Doctor Endoscopy asks for a set of vitals, and learns the patient is hypotensive, bradycardic, with pale, diaphoretic skin, and very weak.

“Okay, I want to put him on the cardiac monitor.”

“Sure thing. That’s what you get when you turn on the monitor” I say, as I press the button on the rhythm generator that hints it will display something resembling a a complete heart block.

“That is a third-degree heart block. I need someone to start an IV, and put the pacing pads on him.”

“Okay, your secretary has started an IV, and the janitor has applied the pacing pads.”

“Okay, I want to give point-five milligrams of atropine.”

“Are you sure?”

“Yes.”

I pause the scenario, as best as a scenario can be paused. “Um, atropine isn’t going to work in a complete heart block.”

“Well, I’m the doctor, and that’s what I want to give.”

“Yeah, but…”

A conversation about plethysmography

“What’s that?” asks a student on another ambulance, pointing to my cardiac monitor.

“It is the plethysmograph” I replied, most likely butchering the pronunciation.

“What’s it for?”

—–

After dropping my patient off, I made my way back to the EMS room where I found the student. It turned out he is a paramedic student, just finishing up his intern rides. He has a few weeks to go before he takes his exam. He has been an EMT for roughly 4 years, and by all accounts, is a good student, and a fast learner.

The fact that he asked a paramedic whom he didn’t know bodes well for him. He is engaged, and wants to learn.

We spent the next 15 minutes or so discussing the plethysmograph and its usefulness in assessing patients. What struck me most about our conversation was the fact that he had no idea whatsoever that there was even such a thing, much less that it could be used to assess patients.

We talked about how vasoconstriction can cause an increase in amplitude, and what could cause vasoconstriction. We talked about how vasodilation would cause a decrease in amplitude, and the causes of vasodilation.

We discussed how waveforms would change in a hypertensive patient with chest pain to whom we were administering nitroglycerin. The mechanism of nitro’s action, in decreasing systemic vascular resistance through causing vasodilation. It seemed to make sense how waveforms would change, and how that was directly related to afterload.

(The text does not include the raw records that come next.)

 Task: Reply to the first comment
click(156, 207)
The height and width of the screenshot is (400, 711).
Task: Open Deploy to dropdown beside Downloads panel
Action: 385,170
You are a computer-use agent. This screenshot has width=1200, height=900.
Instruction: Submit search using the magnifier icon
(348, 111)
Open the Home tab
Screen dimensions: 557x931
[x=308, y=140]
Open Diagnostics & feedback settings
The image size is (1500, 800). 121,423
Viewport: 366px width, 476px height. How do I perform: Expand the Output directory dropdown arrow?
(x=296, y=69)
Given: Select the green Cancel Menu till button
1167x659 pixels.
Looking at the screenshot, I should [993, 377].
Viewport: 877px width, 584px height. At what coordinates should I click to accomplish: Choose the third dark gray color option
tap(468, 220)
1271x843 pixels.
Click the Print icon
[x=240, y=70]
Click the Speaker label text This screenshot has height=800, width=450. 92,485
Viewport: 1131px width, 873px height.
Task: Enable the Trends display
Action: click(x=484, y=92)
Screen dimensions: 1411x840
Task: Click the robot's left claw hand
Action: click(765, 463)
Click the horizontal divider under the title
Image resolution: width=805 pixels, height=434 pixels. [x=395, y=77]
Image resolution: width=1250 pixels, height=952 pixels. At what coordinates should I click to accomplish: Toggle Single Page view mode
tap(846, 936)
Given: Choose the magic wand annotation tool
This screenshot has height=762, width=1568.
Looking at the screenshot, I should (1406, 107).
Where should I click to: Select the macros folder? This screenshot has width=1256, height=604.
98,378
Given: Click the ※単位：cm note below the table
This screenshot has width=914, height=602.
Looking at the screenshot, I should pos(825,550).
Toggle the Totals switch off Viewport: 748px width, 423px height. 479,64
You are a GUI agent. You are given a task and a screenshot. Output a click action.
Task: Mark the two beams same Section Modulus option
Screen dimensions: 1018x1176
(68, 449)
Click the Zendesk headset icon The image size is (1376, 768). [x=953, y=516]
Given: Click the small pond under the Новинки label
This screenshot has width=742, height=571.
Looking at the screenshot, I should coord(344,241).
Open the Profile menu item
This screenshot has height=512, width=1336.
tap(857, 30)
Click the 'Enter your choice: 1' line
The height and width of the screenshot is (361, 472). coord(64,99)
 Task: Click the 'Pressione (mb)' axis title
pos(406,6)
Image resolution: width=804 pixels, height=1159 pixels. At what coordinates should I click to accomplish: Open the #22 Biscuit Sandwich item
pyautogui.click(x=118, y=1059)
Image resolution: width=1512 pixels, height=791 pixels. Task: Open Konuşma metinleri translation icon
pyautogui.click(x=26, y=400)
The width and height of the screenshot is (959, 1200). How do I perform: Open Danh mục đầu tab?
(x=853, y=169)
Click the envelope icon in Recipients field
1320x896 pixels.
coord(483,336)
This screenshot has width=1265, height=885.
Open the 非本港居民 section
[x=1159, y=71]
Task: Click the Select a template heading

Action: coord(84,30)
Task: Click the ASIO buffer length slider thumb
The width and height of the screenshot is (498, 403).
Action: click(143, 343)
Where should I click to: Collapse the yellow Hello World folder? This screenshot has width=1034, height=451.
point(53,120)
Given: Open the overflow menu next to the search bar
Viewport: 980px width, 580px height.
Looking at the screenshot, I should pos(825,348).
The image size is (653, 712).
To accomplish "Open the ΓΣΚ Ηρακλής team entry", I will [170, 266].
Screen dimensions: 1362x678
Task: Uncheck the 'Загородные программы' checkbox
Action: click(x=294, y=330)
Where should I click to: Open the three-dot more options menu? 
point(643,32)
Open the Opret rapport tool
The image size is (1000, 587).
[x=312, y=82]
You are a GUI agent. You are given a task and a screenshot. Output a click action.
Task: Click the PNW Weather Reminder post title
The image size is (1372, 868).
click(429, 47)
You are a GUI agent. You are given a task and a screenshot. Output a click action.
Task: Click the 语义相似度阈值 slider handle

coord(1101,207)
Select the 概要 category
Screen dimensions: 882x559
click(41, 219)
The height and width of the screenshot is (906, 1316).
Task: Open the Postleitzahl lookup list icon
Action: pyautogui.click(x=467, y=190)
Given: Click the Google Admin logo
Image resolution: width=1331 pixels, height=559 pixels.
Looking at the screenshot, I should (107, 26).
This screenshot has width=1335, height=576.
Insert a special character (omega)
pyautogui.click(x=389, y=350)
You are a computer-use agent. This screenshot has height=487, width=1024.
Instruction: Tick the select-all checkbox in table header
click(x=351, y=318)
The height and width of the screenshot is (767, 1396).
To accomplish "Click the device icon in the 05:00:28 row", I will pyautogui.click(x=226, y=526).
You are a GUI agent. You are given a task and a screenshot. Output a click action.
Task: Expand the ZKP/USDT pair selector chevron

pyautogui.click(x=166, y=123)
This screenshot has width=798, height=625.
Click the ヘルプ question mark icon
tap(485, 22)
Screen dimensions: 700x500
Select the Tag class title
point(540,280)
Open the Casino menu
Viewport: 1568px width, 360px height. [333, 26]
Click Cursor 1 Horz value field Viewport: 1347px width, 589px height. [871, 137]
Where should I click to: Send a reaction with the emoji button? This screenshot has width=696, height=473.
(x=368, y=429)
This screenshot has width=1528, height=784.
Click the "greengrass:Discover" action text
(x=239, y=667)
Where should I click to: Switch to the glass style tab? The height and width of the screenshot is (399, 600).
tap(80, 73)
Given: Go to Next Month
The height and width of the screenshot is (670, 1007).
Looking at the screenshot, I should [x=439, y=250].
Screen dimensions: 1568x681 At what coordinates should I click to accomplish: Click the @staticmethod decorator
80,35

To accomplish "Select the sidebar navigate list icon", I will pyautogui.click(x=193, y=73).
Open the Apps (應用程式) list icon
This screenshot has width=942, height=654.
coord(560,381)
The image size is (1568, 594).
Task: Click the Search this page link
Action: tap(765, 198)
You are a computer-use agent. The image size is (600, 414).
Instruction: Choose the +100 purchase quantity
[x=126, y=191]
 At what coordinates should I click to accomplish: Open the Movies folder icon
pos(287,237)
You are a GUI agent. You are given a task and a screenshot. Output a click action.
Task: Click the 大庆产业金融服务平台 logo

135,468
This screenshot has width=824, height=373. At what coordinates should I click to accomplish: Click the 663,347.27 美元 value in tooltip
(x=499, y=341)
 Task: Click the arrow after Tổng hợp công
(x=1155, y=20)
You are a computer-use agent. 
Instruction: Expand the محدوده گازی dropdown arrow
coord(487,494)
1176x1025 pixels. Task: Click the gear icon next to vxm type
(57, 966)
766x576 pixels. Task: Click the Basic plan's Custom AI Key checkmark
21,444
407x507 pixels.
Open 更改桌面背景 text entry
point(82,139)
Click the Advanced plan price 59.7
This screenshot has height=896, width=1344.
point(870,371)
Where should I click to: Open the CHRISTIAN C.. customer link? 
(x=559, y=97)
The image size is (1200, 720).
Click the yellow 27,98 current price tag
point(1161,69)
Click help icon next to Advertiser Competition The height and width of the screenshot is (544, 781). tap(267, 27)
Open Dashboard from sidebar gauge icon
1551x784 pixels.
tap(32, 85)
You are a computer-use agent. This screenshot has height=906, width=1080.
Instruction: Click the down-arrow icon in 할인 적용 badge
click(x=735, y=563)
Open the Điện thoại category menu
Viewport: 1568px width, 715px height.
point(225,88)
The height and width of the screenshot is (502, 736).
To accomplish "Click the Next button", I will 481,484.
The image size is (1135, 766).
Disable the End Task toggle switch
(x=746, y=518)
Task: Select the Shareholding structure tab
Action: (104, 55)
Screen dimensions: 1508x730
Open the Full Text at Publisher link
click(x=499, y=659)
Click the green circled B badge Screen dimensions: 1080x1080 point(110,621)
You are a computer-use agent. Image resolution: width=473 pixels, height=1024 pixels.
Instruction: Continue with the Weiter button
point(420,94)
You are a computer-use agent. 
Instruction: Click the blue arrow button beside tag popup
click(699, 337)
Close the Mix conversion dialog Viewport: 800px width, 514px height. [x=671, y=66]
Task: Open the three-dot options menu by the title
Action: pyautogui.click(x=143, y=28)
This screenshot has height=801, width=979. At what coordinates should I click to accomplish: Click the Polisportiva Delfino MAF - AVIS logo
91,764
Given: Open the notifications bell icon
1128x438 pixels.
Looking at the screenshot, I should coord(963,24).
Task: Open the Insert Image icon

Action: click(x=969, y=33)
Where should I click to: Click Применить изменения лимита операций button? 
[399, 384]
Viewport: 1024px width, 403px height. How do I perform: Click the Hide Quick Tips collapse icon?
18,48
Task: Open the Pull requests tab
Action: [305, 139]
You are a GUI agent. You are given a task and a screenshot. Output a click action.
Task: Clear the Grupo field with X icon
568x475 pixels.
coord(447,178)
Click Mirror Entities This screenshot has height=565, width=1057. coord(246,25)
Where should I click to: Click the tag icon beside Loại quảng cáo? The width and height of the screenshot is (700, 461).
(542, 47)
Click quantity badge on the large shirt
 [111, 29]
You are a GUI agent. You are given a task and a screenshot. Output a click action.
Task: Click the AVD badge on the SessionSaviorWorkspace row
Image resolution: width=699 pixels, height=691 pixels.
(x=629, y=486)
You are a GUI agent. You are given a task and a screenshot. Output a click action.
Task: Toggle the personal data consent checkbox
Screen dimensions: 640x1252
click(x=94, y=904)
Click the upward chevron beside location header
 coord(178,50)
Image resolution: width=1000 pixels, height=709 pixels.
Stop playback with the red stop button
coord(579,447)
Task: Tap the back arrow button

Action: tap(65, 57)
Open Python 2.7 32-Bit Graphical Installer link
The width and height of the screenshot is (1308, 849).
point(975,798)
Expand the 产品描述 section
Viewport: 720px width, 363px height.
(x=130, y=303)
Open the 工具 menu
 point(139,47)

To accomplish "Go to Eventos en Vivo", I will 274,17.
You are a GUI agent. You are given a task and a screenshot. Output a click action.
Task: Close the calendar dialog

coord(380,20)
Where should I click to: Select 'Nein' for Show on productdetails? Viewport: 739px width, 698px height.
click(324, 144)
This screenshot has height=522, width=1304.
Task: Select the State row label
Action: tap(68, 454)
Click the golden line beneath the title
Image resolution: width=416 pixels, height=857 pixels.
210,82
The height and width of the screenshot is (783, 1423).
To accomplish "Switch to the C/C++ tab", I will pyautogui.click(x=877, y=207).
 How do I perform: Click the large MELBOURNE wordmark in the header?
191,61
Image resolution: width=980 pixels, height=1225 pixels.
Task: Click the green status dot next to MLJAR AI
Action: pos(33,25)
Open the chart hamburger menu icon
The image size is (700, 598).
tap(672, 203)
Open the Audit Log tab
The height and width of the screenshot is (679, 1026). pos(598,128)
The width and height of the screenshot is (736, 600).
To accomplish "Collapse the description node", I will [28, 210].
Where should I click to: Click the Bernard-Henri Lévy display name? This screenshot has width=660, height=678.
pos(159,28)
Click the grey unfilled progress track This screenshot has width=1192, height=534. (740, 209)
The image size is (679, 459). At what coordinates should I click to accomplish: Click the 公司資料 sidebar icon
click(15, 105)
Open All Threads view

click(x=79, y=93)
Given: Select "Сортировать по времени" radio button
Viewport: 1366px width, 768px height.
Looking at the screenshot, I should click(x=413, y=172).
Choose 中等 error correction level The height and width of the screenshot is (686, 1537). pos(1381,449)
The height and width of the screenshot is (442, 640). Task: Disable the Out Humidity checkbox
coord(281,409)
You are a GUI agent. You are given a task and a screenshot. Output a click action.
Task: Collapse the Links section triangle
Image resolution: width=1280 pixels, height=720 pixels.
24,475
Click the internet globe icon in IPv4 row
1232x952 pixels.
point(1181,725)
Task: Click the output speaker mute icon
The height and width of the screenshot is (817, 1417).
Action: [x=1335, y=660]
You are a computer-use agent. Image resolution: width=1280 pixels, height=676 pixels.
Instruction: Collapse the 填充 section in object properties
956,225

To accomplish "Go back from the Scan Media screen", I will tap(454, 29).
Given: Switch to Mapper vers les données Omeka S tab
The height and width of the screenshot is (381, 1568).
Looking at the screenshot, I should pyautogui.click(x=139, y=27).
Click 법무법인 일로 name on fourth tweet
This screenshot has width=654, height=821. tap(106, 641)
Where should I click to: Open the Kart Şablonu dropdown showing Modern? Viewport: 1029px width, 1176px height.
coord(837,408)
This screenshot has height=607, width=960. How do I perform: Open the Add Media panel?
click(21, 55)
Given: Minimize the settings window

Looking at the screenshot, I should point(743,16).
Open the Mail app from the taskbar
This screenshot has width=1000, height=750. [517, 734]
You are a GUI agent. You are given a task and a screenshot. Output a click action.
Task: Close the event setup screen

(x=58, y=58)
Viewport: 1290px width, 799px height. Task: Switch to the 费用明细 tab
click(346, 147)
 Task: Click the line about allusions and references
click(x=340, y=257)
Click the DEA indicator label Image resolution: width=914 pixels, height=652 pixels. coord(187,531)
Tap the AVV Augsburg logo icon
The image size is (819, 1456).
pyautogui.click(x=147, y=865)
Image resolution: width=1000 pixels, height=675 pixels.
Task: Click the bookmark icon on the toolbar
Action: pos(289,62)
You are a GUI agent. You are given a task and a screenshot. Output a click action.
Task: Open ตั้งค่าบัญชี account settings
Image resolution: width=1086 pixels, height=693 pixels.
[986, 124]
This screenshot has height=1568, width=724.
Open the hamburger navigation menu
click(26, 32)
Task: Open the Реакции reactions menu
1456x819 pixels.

My patient happened to be septic, and I could show him how plethysmography could help confirm that diagnosis. My patient was an infirm older woman who had a mildly altered mental status, hypotension, and some mild tachycardia. The fact that she had a chronic Foley catheter with cloudy urine in the bag made the diagnosis of a UTI fairly easy, but the plethysmograph showed a very deep, prominent dicrotic notch.

He asked, appropriately, how the waveform would help me in my assessment, and I explained that the deep dicrotic notch showed me a low SVR, and there was no need to assess orthostatic vital signs.

He was receptive, inquisitive, and it was a refreshing conversation.

—–

I’m just a regular paramedic, and nothing special. I only learned about this stuff because I asked and because I wanted to learn. I enjoy showing students, and other EMS personnel, things that I have learned along the way, and I enjoy learning from others. Our education doesn’t stop when we get that paramedic patch, it begins.

What is disheartening is the fact that a paramedic student, only weeks away from testing to become a paramedic, had never heard of a plethysmograph, a dicrotic notch, and did not understand the relationship between waveforms and vascular resistance.

We have a very, very long way to go in the education of our paramedic students.